The Central Bank of Kenya (CBK) has hiked the base lending rate by 50 basis points in a bid to tame rising inflation and shield the economy from global risks.
The Monetary Policy Committee of CBK in its sitting Wednesday raised the interest rates from 8.25pc to 8.75pc in a bid to ease the rate of inflation which increased to 9.6pc in October from 9.2pc in September.
“The Committee noted the sustained inflationary pressures, the elevated global risks and their potential impact on the domestic economy and concluded that there was scope for a further tightening of the monetary policy in order to anchor inflation expectations,” said Dr.
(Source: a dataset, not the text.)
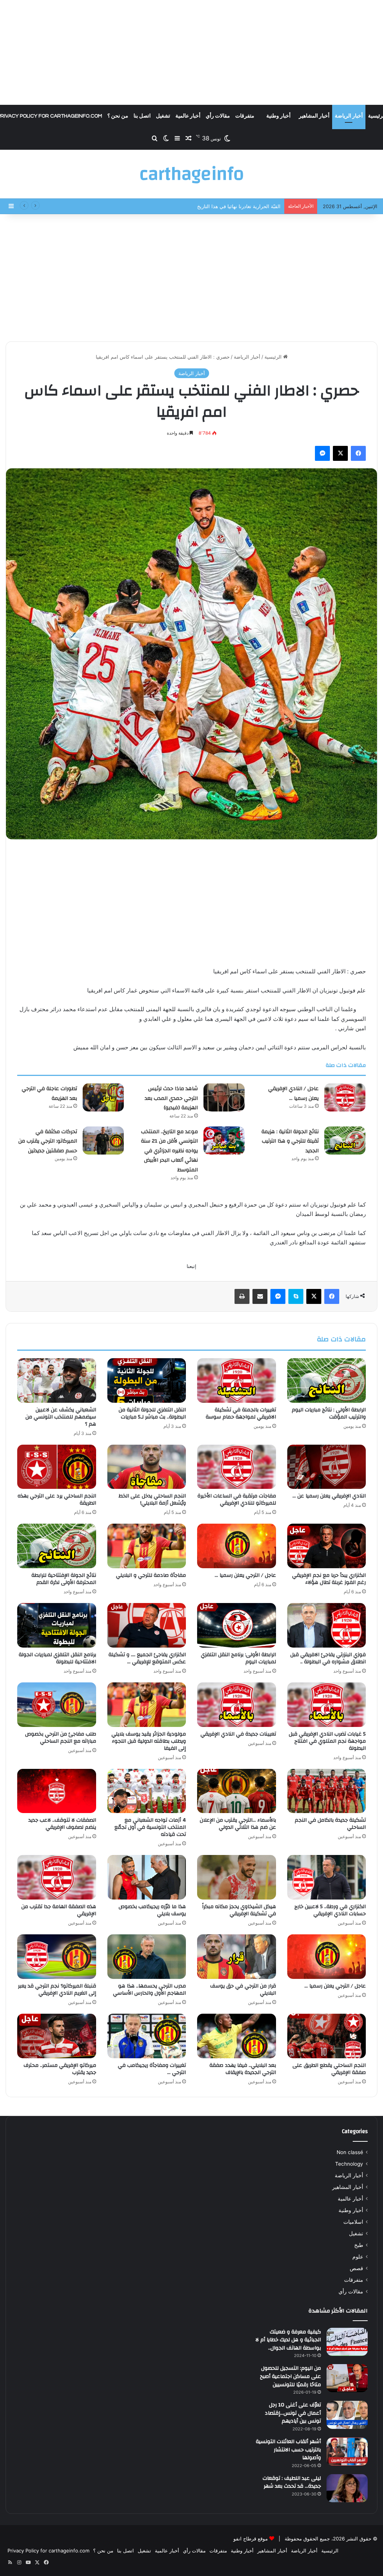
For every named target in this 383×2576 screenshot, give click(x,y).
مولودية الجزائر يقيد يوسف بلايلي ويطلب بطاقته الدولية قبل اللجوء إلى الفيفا (148, 1741)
Patrick Njoroge, CBK Governor.
This is the second consecutive sitting the committee has hiked the benchmark rate in a bid to contain the runaway inflation.
Kenya’s rate of inflation hit a five-year high on account of rising food and fuel prices forcing the MPC to tighten its monetary stance in September.
Food inflation rose to 15.8pc in October from 15.5pc in September, largely due to prices of maize and milk following reduced supply attributed to depressed rains, and edible oils and wheat products due to the impact of international supply chain disruptions.
“Fuel inflation increased to 12.6pc in October from 11.7pc in September, mainly due to scaling down of the fuel subsidy, increases in electricity prices due to higher tariffs, and increases in transport costs,” added Dr. Njoroge.
CBK said domestic economy continues to feel the impact of rapid tightening of monetary policy in advanced economies particularly the U.S, ongoing war in Ukraine, and the lingering pandemic-related disruptions particularly in China.